Nearly one in four cybersecurity leaders say their companies faced attacks powered by artificial intelligence in the past year, a new survey shows. The findings highlight the rising threat AI poses to digital security as companies struggle to keep up with new risks while hoping AI can also boost their defenses.
The survey, conducted by Team8, a Tel Aviv-based venture fund, gathered insights from about 110 chief information security officers (CISOs). These security heads expressed concern about AI being used for harmful tactics like sophisticated phishing schemes and convincing deepfake campaigns that are hard to spot. Mandy Andress, CISO at tech firm Elastic, described the situation as an “AI arms race,” with attackers currently holding the upper hand.
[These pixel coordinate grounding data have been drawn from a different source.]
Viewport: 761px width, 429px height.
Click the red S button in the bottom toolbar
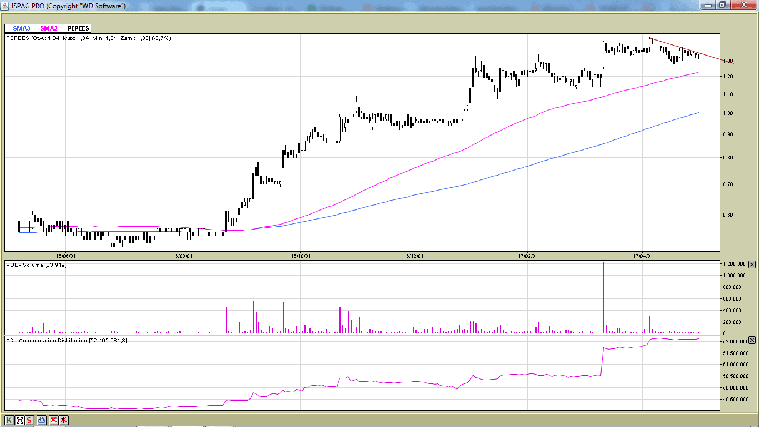click(x=29, y=420)
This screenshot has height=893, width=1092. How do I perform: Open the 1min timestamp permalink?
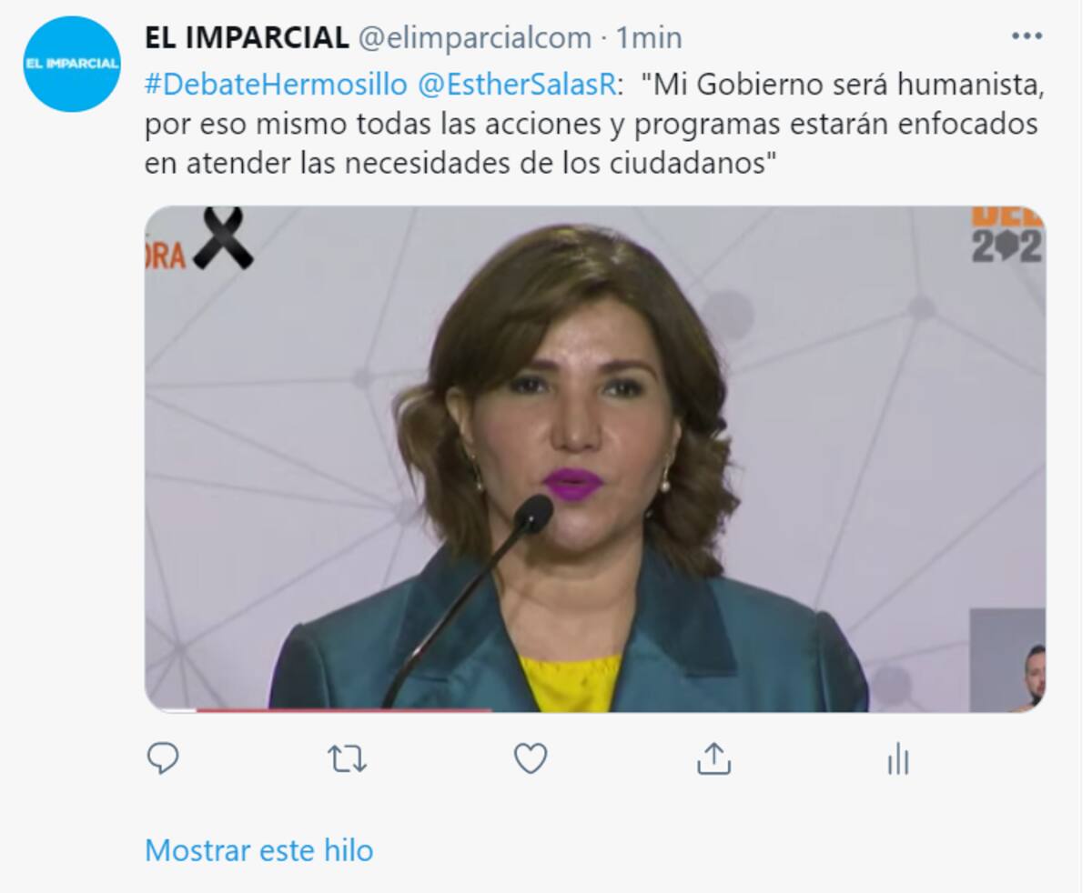click(649, 37)
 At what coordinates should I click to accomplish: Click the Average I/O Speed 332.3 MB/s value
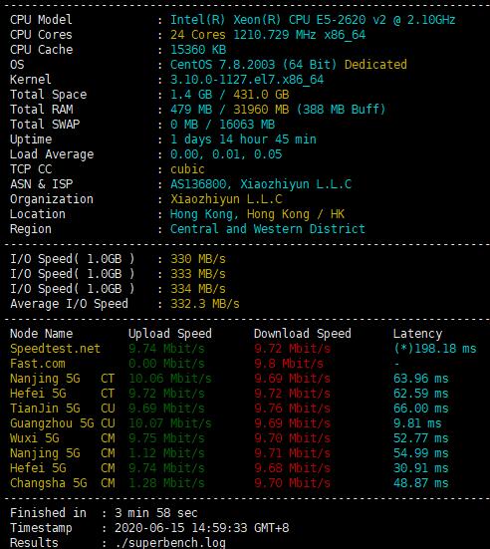205,304
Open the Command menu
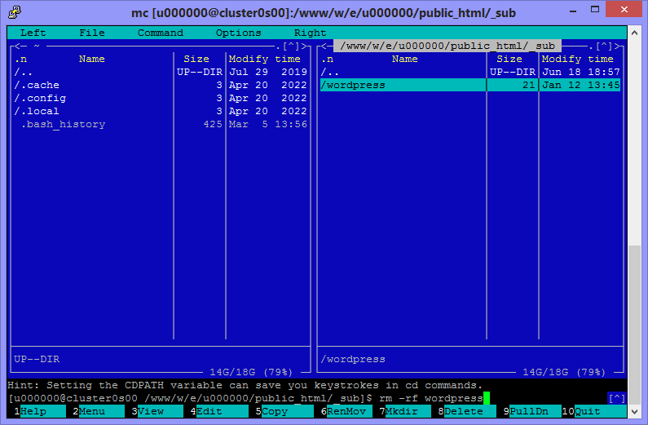Screen dimensions: 648x425 [161, 33]
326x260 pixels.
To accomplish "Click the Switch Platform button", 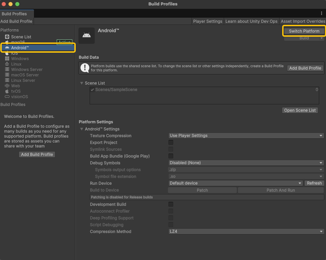I will pos(304,31).
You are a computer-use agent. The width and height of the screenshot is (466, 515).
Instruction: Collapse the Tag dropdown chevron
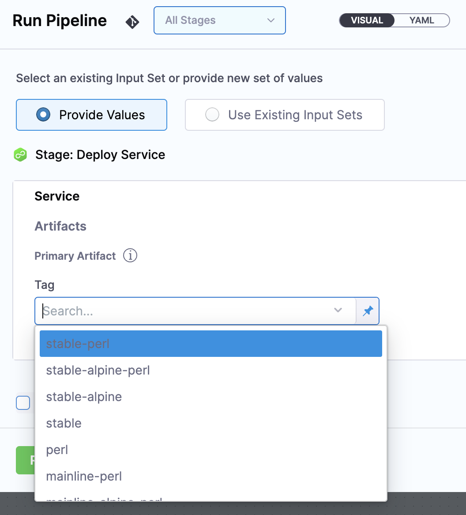tap(338, 311)
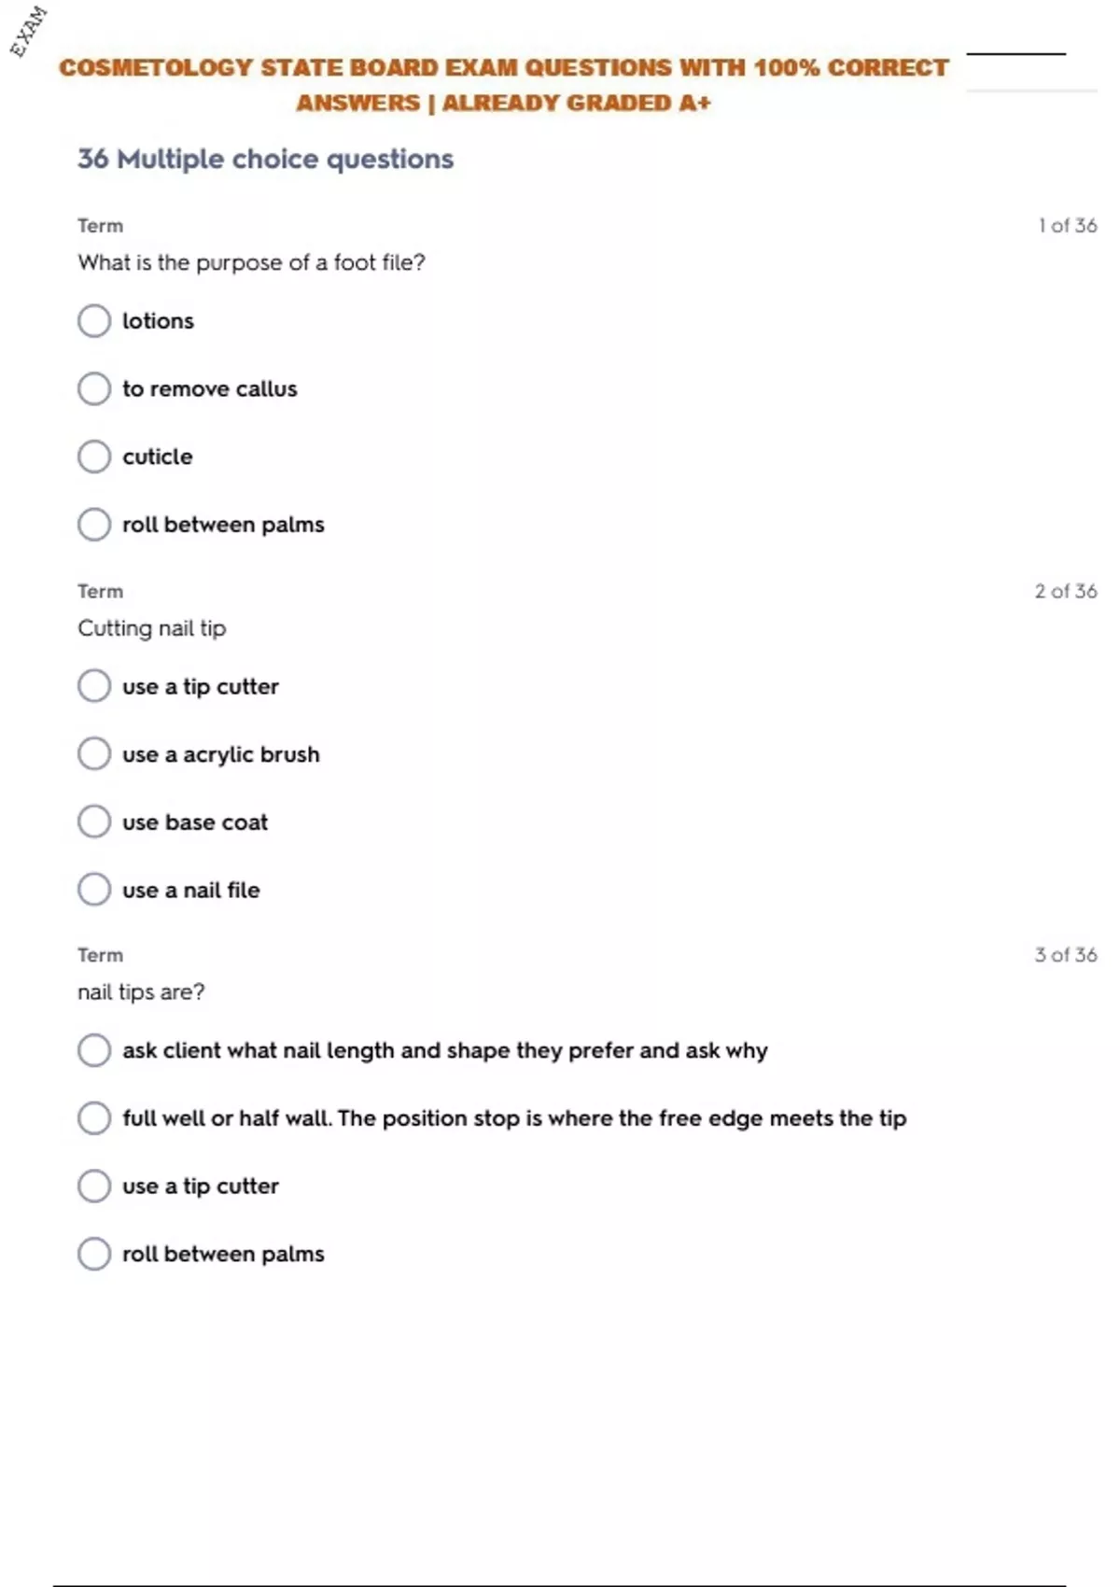Image resolution: width=1120 pixels, height=1587 pixels.
Task: Choose 'full well or half wall' answer
Action: (94, 1118)
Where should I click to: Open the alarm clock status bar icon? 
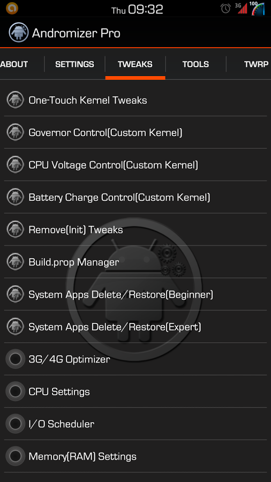pyautogui.click(x=226, y=8)
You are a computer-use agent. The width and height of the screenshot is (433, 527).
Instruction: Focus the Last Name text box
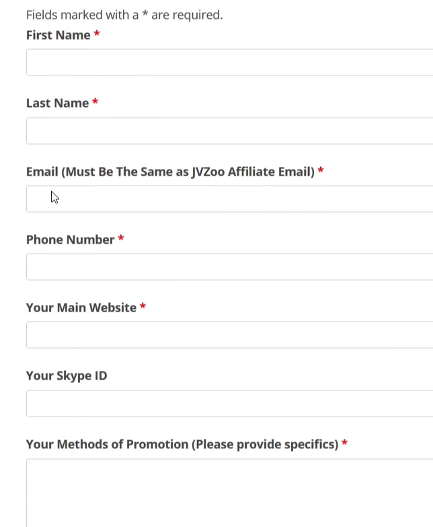pyautogui.click(x=229, y=131)
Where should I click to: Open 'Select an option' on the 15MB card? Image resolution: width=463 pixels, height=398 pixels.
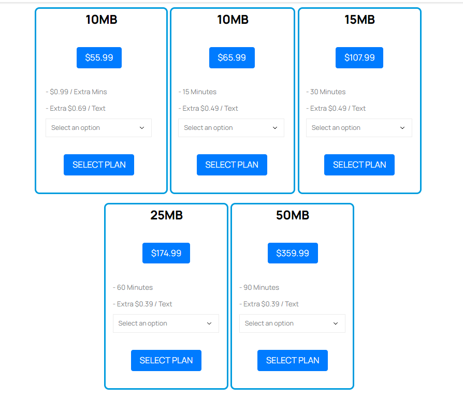point(359,128)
Among the most alarming threats are deepfakes, voice cloning, and live impersonations that exploit human trust. Beyond that, AI helps hackers move faster and attack more broadly. Team8 warned these threats could soon become fully automated, with AI-powered attacks running without human control.
Noa Hen, Team8’s strategy director, pointed out that AI can quickly write malware and identify weaknesses on a massive scale. Many CISOs are also worried about securing AI tools within their own organizations. Nearly 40% of those surveyed find it difficult to protect AI agents tasked with handling user requests, as these can be tricked or make mistakes. Similarly, concerns loom over employees’ AI use, with few companies managing it well. CISOs face a choice: either limit AI use and slow innovation or allow it freely and accept the risks.
AI isn’t just a threat—it can also help defenders. About 77% of CISOs believe that in the near future, autonomous AI agents will take over routine tasks from less experienced security analysts. Mike Rogers, a former NSA and US Cyber Command leader and now with Team8, said AI speeds things up for both attackers and defenders.
The survey also revealed ongoing struggles with basic cybersecurity challenges. Over 40% of respondents said critical system vulnerabilities remain unpatched past their deadlines. The reasons include limited staff, lack of time, unavailable patches, or concerns about disrupting business operations.
On the tools front, around 60% of companies prefer “best-of-breed” security products from different vendors instead of all-in-one platforms. This marks a shift after years of efforts to simplify by buying bundled solutions, as many CISOs now feel broader platforms sacrifice quality for convenience.
Overall, the survey paints a picture of a cybersecurity world caught between the promise and peril of AI. While the technology brings new dangers, it also offers new ways to fight back. The job of protecting companies is becoming tougher and more urgent as AI-powered attacks rise and organizations try to keep pace.